Once we’ve updated to a world-model sufficient to safely navigate day-to-day life—that is to say, once we’ve had a successful early childhood and learned that fire is hot, some dogs bite, and the rest—most of us then prioritize coherency over comprehensiveness, along the same lines as the Hosts. Whether we admit it or not, as adults presented with evidence that contravenes our cultural or folk-philosophical understanding of reality, we ignore it. Depending on our intellectual self-concept, we might dress up our response in something a little less embarrassing, but ultimately we react like the Hosts: Doesn’t look like anything to me.

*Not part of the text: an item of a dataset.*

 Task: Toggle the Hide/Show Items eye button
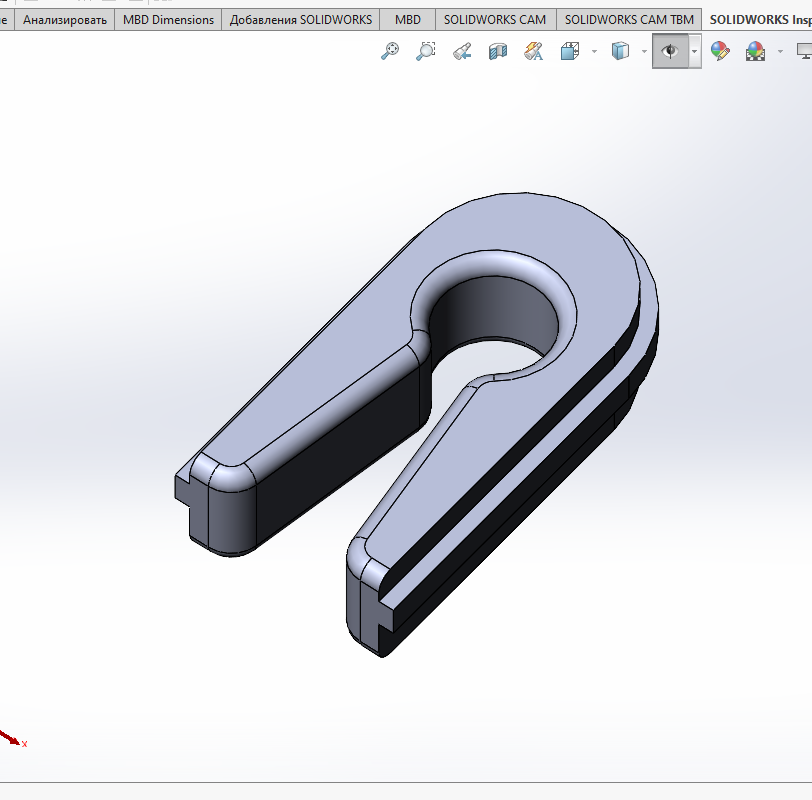[670, 51]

It’s easy to pick out targets for that kind of criticism. Political consumers, or partisans of any stripe, who refuse to acknowledge their tribe’s shortcomings. Parents who refuse to see their children’s misbehavior. Anyone who suspects their loved one has betrayed them and simply avoids thinking about it. Religious types who don’t honestly accept their doctrine’s ontology, but who get squeamish about discussions of foundational physics of any kind. Nonreligious types who sense that the nomological-mathematical language of physics leaves something out about consciousness, but who get squeamish about discussions of the Hard Problem. Anyone who has buried a memory. And so forth.

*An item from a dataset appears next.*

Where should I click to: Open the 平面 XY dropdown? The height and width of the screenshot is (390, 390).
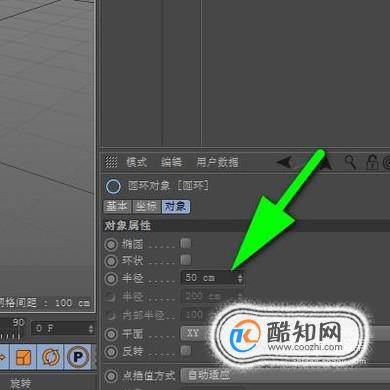197,333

What does it look like to miscalibrate your tolerance for cognitive dissonance in the other direction? To allow so much of it to accumulate in your blood that it makes you sick? The universe is bigger than the brain—or looked at in a different way, our brain’s memory is smaller than the totality of sense data (and introspective data) we receive. That is to say, compromise on the precision of our model is unavoidable. But even allowing that metaphor and abbreviation must dominate, who could be strong enough to welcome the world as it is? Who has the stomach for it—or the liver?
As I walk through my daily life, I am surrounded by protective lies so deeply installed that I don’t notice them: I am not in space; I am under the sky. No one can reach me; I am behind a locked door. The world is solid, and objects are fundamentally what they appear to be. And built on top of those lies like stones in a tower, at every level of analysis—physiologically, psychologically, socially, economically—there is more deception, more willful ignorance. I walk with my hand tilted over my eyes.
What kind of mental fortitude would it take to allow yourself to accept, really accept, all of the confusing and painful things that show themselves to be true? What kind of a person would that strength produce? Or would it kill them?